**TO BE DONE:** Rewrite the lines from the one containing "Task: Click the Tier A row label" through the last line, inclusive, with their requests, and offset every coordinate in the answers by adding 109. Leave the pictures out.

**SUPPLIED MATERIAL:**
────────
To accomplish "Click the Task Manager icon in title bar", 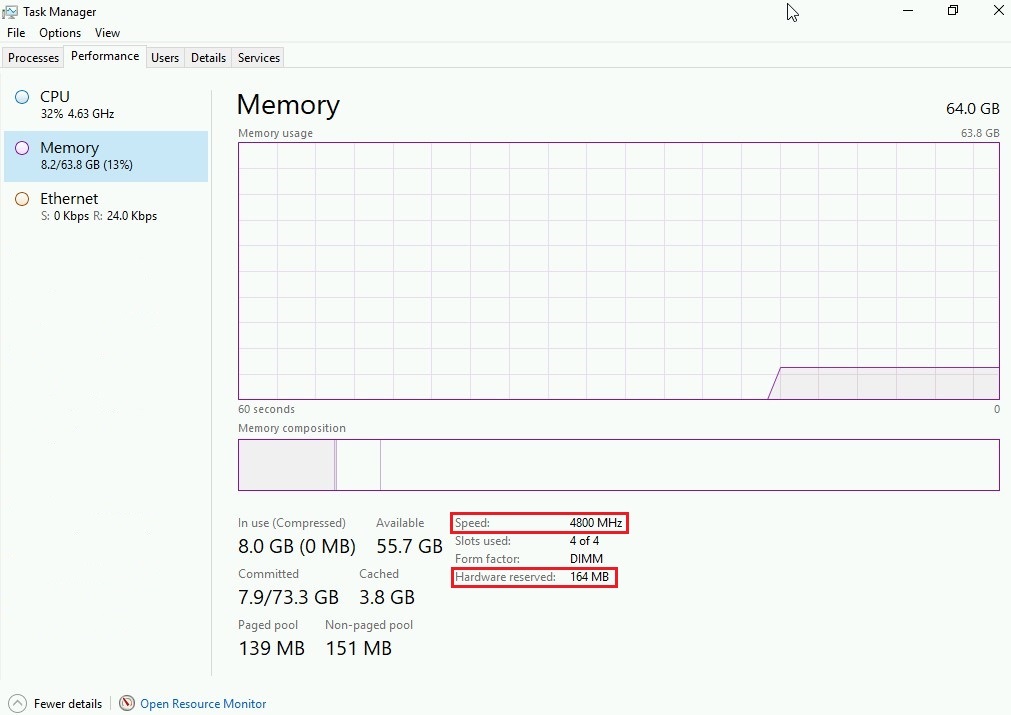I will pyautogui.click(x=10, y=11).
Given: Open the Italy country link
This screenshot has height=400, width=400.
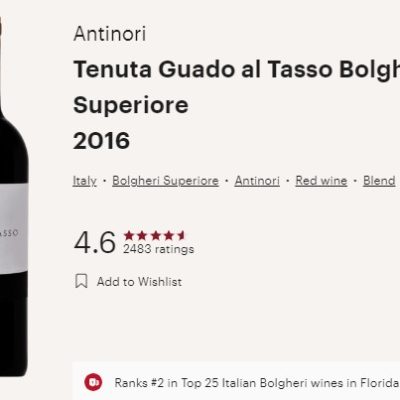Looking at the screenshot, I should pos(84,181).
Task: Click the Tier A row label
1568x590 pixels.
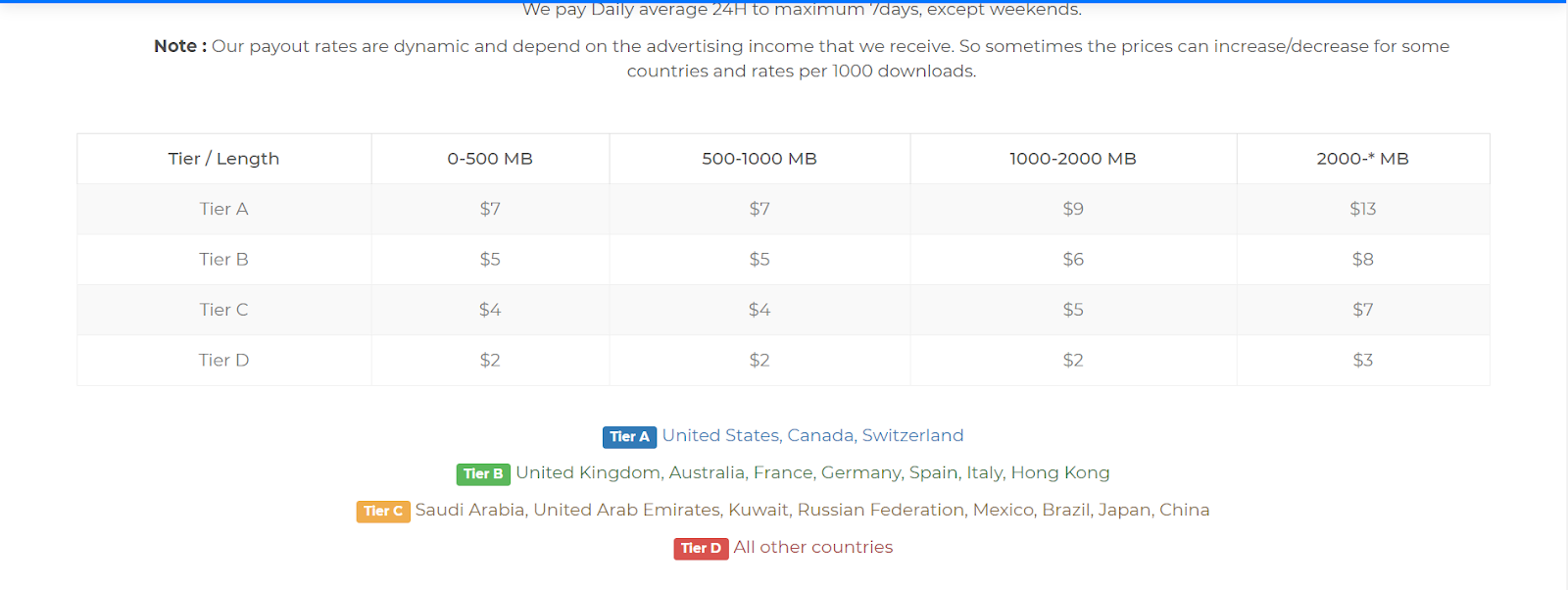Action: pos(224,209)
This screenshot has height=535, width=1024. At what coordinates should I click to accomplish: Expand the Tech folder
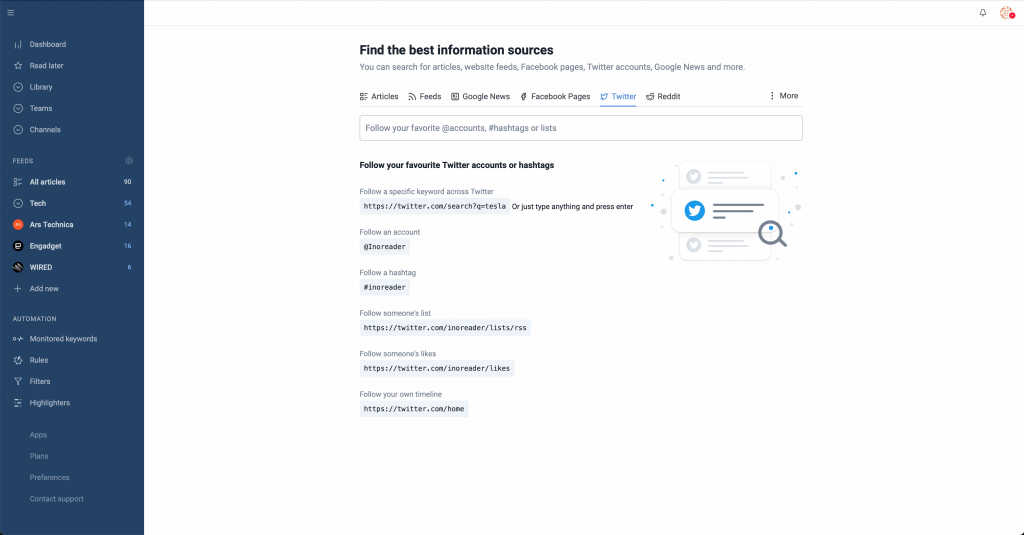tap(18, 203)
────────
**RESULT BELOW:**
Task: Click the Tier A row label
1568x590 pixels.
Action: pos(333,318)
This screenshot has height=535, width=1024. At what coordinates should I click to accomplish: Expand the Tech folder
tap(127, 312)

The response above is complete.